» Task input:
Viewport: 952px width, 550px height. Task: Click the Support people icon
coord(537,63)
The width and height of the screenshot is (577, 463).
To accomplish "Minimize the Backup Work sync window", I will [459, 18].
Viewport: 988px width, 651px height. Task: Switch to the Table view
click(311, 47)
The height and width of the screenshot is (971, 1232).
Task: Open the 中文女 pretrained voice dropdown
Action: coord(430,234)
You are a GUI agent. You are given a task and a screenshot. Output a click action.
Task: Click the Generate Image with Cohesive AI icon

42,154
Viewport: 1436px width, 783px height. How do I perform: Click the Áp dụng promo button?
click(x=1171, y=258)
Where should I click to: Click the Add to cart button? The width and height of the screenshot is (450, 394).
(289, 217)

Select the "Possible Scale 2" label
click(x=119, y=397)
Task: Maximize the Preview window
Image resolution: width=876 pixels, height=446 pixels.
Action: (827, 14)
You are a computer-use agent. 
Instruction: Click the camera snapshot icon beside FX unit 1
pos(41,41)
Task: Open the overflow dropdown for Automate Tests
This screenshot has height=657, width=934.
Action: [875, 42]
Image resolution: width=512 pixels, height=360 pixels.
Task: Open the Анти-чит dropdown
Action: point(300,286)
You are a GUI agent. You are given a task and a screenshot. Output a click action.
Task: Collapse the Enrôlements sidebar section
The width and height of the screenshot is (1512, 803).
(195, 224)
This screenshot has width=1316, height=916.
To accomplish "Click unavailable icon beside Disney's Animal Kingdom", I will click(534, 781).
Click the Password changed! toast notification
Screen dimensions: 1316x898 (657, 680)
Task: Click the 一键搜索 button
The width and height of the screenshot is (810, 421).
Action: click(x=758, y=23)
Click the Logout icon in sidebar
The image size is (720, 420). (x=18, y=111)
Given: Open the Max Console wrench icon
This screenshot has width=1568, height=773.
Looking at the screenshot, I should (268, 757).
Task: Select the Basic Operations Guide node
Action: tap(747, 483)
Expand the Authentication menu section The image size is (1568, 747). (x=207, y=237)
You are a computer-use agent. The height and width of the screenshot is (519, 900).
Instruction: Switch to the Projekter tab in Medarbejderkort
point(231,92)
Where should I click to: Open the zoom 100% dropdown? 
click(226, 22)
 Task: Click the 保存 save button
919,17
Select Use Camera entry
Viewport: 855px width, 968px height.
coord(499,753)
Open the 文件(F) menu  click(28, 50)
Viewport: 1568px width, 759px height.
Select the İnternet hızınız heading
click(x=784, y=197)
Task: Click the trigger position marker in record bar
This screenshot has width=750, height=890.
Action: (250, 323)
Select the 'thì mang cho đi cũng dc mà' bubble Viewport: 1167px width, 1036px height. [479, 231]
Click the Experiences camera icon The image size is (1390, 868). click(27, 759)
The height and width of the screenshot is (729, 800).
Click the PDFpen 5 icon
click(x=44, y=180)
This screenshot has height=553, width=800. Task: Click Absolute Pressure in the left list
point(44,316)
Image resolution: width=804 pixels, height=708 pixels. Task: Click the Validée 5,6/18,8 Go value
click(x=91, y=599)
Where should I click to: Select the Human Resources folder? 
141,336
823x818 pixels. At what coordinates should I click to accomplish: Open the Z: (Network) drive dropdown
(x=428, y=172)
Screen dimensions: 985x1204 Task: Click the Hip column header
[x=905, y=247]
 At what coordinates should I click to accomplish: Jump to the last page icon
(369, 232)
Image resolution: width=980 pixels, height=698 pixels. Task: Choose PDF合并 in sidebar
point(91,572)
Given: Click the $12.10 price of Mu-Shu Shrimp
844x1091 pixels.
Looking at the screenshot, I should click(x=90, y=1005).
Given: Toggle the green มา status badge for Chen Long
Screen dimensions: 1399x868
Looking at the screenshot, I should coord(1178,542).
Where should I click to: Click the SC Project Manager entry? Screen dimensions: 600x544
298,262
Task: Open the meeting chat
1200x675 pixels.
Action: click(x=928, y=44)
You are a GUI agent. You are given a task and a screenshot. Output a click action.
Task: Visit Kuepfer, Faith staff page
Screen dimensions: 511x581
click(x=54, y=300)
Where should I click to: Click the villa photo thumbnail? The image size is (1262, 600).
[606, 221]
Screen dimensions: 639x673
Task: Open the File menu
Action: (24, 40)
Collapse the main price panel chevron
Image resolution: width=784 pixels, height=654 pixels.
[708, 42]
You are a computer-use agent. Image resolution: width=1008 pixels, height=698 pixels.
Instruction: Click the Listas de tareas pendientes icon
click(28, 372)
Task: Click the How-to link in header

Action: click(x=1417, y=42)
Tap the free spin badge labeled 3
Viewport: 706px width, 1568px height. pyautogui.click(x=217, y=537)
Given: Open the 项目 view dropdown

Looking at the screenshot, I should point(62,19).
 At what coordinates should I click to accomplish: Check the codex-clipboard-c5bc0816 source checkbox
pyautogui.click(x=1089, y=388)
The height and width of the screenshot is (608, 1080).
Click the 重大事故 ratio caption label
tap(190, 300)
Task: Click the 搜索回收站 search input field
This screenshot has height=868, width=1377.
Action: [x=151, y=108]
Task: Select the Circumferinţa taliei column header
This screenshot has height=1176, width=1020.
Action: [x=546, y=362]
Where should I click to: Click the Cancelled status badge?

» What is required: Give again only the lines starting at the one that contains "Task: Click the 搜索回收站 search input field" and running to the end of the data.

» Answer to this problem:
Task: Click the 搜索回收站 search input field
This screenshot has height=868, width=1377.
Action: [x=151, y=108]
Task: Select the Circumferinţa taliei column header
This screenshot has height=1176, width=1020.
Action: [x=546, y=362]
Where should I click to: Click the Cancelled status badge?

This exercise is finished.